* _What you have to do_:
Every entry below must be transcribed exactly, with no line missing.

*** Input records Section Begins ***

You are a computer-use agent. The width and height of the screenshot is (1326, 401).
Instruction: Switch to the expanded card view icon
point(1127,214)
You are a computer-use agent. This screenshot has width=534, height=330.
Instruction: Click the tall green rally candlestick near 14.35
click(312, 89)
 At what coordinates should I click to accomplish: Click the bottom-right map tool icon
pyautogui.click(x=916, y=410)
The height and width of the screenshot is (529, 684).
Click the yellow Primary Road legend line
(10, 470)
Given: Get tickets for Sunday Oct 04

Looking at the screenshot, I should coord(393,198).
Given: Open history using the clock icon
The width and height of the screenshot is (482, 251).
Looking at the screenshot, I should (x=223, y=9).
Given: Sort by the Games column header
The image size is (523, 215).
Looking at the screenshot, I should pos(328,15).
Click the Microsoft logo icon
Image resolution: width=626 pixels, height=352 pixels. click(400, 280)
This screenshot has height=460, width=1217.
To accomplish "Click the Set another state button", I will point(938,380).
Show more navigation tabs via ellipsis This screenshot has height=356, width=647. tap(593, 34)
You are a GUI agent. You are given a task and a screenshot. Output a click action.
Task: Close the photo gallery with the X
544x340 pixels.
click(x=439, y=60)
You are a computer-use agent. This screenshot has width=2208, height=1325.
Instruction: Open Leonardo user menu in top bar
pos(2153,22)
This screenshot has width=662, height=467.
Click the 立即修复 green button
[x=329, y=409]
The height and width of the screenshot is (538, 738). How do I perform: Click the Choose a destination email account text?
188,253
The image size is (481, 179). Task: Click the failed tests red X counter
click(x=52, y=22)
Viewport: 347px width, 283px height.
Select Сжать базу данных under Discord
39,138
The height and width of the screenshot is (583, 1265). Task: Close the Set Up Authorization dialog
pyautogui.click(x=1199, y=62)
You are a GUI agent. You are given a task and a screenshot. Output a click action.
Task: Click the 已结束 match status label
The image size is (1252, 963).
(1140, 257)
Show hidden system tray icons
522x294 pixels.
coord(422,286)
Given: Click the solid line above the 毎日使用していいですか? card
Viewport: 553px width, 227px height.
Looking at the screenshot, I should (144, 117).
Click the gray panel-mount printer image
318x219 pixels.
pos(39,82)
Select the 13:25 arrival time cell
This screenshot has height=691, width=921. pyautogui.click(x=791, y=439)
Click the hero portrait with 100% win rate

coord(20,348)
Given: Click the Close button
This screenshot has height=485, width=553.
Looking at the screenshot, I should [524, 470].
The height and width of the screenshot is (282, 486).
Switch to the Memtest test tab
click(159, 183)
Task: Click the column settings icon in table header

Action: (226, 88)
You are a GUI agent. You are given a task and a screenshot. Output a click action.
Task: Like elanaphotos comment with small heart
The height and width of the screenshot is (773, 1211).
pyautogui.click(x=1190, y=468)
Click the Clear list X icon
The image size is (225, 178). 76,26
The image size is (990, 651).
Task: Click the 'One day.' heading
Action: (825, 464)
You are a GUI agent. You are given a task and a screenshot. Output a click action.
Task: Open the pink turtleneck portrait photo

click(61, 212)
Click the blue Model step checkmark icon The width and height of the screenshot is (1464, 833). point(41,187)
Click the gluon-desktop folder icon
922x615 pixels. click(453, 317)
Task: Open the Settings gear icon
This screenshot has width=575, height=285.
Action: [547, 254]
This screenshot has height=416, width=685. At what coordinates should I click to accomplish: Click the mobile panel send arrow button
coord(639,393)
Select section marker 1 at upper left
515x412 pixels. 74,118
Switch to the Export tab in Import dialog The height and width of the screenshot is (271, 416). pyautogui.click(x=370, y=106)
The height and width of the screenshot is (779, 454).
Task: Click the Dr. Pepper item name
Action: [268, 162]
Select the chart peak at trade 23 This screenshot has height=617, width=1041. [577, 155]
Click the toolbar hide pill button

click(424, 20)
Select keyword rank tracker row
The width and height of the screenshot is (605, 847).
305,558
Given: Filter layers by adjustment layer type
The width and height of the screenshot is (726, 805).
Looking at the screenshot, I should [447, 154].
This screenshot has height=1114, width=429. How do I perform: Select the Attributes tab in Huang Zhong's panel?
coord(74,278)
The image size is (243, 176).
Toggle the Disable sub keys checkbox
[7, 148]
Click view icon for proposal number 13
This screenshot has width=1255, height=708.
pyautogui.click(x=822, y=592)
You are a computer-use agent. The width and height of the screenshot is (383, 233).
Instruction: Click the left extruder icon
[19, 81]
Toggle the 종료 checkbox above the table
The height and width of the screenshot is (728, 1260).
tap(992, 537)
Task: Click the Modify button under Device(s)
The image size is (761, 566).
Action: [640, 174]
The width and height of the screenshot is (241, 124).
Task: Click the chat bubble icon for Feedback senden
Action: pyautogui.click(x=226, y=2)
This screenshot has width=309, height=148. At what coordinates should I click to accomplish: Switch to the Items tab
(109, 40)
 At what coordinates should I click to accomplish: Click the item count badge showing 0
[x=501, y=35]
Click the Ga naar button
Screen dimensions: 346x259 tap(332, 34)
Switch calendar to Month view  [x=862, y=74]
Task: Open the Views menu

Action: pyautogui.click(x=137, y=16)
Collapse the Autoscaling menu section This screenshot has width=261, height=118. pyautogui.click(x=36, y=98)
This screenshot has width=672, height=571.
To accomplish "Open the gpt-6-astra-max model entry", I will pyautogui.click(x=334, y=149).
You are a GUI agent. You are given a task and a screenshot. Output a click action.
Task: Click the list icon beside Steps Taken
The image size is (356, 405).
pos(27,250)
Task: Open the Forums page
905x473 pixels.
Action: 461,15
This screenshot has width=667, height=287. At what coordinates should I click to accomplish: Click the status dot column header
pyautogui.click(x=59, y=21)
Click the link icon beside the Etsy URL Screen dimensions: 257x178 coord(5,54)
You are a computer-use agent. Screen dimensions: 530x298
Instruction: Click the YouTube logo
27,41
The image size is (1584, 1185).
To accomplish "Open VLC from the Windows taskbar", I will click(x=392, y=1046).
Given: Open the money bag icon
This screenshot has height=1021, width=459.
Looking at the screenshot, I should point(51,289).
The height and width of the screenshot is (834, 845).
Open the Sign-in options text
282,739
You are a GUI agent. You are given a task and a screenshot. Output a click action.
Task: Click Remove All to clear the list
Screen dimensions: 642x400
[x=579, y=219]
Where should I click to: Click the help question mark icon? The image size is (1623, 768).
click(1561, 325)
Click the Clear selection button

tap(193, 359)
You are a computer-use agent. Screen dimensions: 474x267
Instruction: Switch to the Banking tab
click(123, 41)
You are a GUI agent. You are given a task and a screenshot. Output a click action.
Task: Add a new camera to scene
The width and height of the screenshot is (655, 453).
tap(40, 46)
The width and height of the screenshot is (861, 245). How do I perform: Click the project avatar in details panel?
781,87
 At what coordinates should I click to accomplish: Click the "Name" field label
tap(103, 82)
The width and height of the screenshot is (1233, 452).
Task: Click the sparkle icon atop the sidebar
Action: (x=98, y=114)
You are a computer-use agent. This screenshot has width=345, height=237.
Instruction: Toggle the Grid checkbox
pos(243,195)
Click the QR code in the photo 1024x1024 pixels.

*** Input records Section Ends ***

* _Answer for the task_:
You are a computer-use agent. The width and height of the screenshot is (1326, 401).
Instruction: Switch to the expanded card view icon
point(1127,214)
You are a computer-use agent. This screenshot has width=534, height=330.
Instruction: Click the tall green rally candlestick near 14.35
click(312, 89)
 At what coordinates should I click to accomplish: Click the bottom-right map tool icon
pyautogui.click(x=916, y=410)
The height and width of the screenshot is (529, 684).
Click the yellow Primary Road legend line
(10, 470)
Given: Get tickets for Sunday Oct 04

Looking at the screenshot, I should coord(393,198).
Given: Open history using the clock icon
The width and height of the screenshot is (482, 251).
Looking at the screenshot, I should (x=223, y=9).
Given: Sort by the Games column header
The image size is (523, 215).
Looking at the screenshot, I should pos(328,15).
Click the Microsoft logo icon
Image resolution: width=626 pixels, height=352 pixels. click(400, 280)
This screenshot has height=460, width=1217.
To accomplish "Click the Set another state button", I will point(938,380).
Show more navigation tabs via ellipsis This screenshot has height=356, width=647. tap(593, 34)
You are a GUI agent. You are given a task and a screenshot. Output a click action.
Task: Close the photo gallery with the X
544x340 pixels.
click(x=439, y=60)
You are a computer-use agent. This screenshot has width=2208, height=1325.
Instruction: Open Leonardo user menu in top bar
pos(2153,22)
This screenshot has width=662, height=467.
Click the 立即修复 green button
[x=329, y=409]
The height and width of the screenshot is (538, 738). How do I perform: Click the Choose a destination email account text?
188,253
The image size is (481, 179). Task: Click the failed tests red X counter
click(x=52, y=22)
Viewport: 347px width, 283px height.
Select Сжать базу данных under Discord
39,138
The height and width of the screenshot is (583, 1265). Task: Close the Set Up Authorization dialog
pyautogui.click(x=1199, y=62)
You are a GUI agent. You are given a task and a screenshot. Output a click action.
Task: Click the 已结束 match status label
The image size is (1252, 963).
(1140, 257)
Show hidden system tray icons
522x294 pixels.
coord(422,286)
Given: Click the solid line above the 毎日使用していいですか? card
Viewport: 553px width, 227px height.
Looking at the screenshot, I should (144, 117).
Click the gray panel-mount printer image
318x219 pixels.
pos(39,82)
Select the 13:25 arrival time cell
This screenshot has height=691, width=921. pyautogui.click(x=791, y=439)
Click the hero portrait with 100% win rate

coord(20,348)
Given: Click the Close button
This screenshot has height=485, width=553.
Looking at the screenshot, I should [524, 470].
The height and width of the screenshot is (282, 486).
Switch to the Memtest test tab
click(159, 183)
Task: Click the column settings icon in table header

Action: (226, 88)
You are a GUI agent. You are given a task and a screenshot. Output a click action.
Task: Like elanaphotos comment with small heart
The height and width of the screenshot is (773, 1211).
pyautogui.click(x=1190, y=468)
Click the Clear list X icon
The image size is (225, 178). 76,26
The image size is (990, 651).
Task: Click the 'One day.' heading
Action: (825, 464)
You are a GUI agent. You are given a task and a screenshot. Output a click action.
Task: Open the pink turtleneck portrait photo

click(61, 212)
Click the blue Model step checkmark icon The width and height of the screenshot is (1464, 833). point(41,187)
Click the gluon-desktop folder icon
922x615 pixels. click(453, 317)
Task: Open the Settings gear icon
This screenshot has width=575, height=285.
Action: [547, 254]
This screenshot has height=416, width=685. At what coordinates should I click to accomplish: Click the mobile panel send arrow button
coord(639,393)
Select section marker 1 at upper left
515x412 pixels. 74,118
Switch to the Export tab in Import dialog The height and width of the screenshot is (271, 416). pyautogui.click(x=370, y=106)
The height and width of the screenshot is (779, 454).
Task: Click the Dr. Pepper item name
Action: [268, 162]
Select the chart peak at trade 23 This screenshot has height=617, width=1041. [577, 155]
Click the toolbar hide pill button

click(424, 20)
Select keyword rank tracker row
The width and height of the screenshot is (605, 847).
305,558
Given: Filter layers by adjustment layer type
The width and height of the screenshot is (726, 805).
Looking at the screenshot, I should [447, 154].
This screenshot has height=1114, width=429. How do I perform: Select the Attributes tab in Huang Zhong's panel?
coord(74,278)
The image size is (243, 176).
Toggle the Disable sub keys checkbox
[7, 148]
Click view icon for proposal number 13
This screenshot has width=1255, height=708.
pyautogui.click(x=822, y=592)
You are a computer-use agent. The width and height of the screenshot is (383, 233).
Instruction: Click the left extruder icon
[19, 81]
Toggle the 종료 checkbox above the table
The height and width of the screenshot is (728, 1260).
tap(992, 537)
Task: Click the Modify button under Device(s)
The image size is (761, 566).
Action: [640, 174]
The width and height of the screenshot is (241, 124).
Task: Click the chat bubble icon for Feedback senden
Action: pyautogui.click(x=226, y=2)
This screenshot has width=309, height=148. At what coordinates should I click to accomplish: Switch to the Items tab
(109, 40)
 At what coordinates should I click to accomplish: Click the item count badge showing 0
[x=501, y=35]
Click the Ga naar button
Screen dimensions: 346x259 tap(332, 34)
Switch calendar to Month view  [x=862, y=74]
Task: Open the Views menu

Action: pyautogui.click(x=137, y=16)
Collapse the Autoscaling menu section This screenshot has width=261, height=118. pyautogui.click(x=36, y=98)
This screenshot has width=672, height=571.
To accomplish "Open the gpt-6-astra-max model entry", I will pyautogui.click(x=334, y=149).
You are a GUI agent. You are given a task and a screenshot. Output a click action.
Task: Click the list icon beside Steps Taken
The image size is (356, 405).
pos(27,250)
Task: Open the Forums page
905x473 pixels.
Action: 461,15
This screenshot has width=667, height=287. At what coordinates should I click to accomplish: Click the status dot column header
pyautogui.click(x=59, y=21)
Click the link icon beside the Etsy URL Screen dimensions: 257x178 coord(5,54)
You are a computer-use agent. Screen dimensions: 530x298
Instruction: Click the YouTube logo
27,41
The image size is (1584, 1185).
To accomplish "Open VLC from the Windows taskbar", I will click(x=392, y=1046).
Given: Open the money bag icon
This screenshot has height=1021, width=459.
Looking at the screenshot, I should point(51,289).
The height and width of the screenshot is (834, 845).
Open the Sign-in options text
282,739
You are a GUI agent. You are given a task and a screenshot. Output a click action.
Task: Click Remove All to clear the list
Screen dimensions: 642x400
[x=579, y=219]
Where should I click to: Click the help question mark icon? The image size is (1623, 768).
click(1561, 325)
Click the Clear selection button

tap(193, 359)
You are a computer-use agent. Screen dimensions: 474x267
Instruction: Switch to the Banking tab
click(123, 41)
You are a GUI agent. You are given a task and a screenshot. Output a click action.
Task: Add a new camera to scene
The width and height of the screenshot is (655, 453).
tap(40, 46)
The width and height of the screenshot is (861, 245). How do I perform: Click the project avatar in details panel?
781,87
 At what coordinates should I click to accomplish: Click the "Name" field label
tap(103, 82)
The width and height of the screenshot is (1233, 452).
Task: Click the sparkle icon atop the sidebar
Action: (x=98, y=114)
You are a computer-use agent. This screenshot has width=345, height=237.
Instruction: Toggle the Grid checkbox
pos(243,195)
Click the QR code in the photo 1024x1024 pixels.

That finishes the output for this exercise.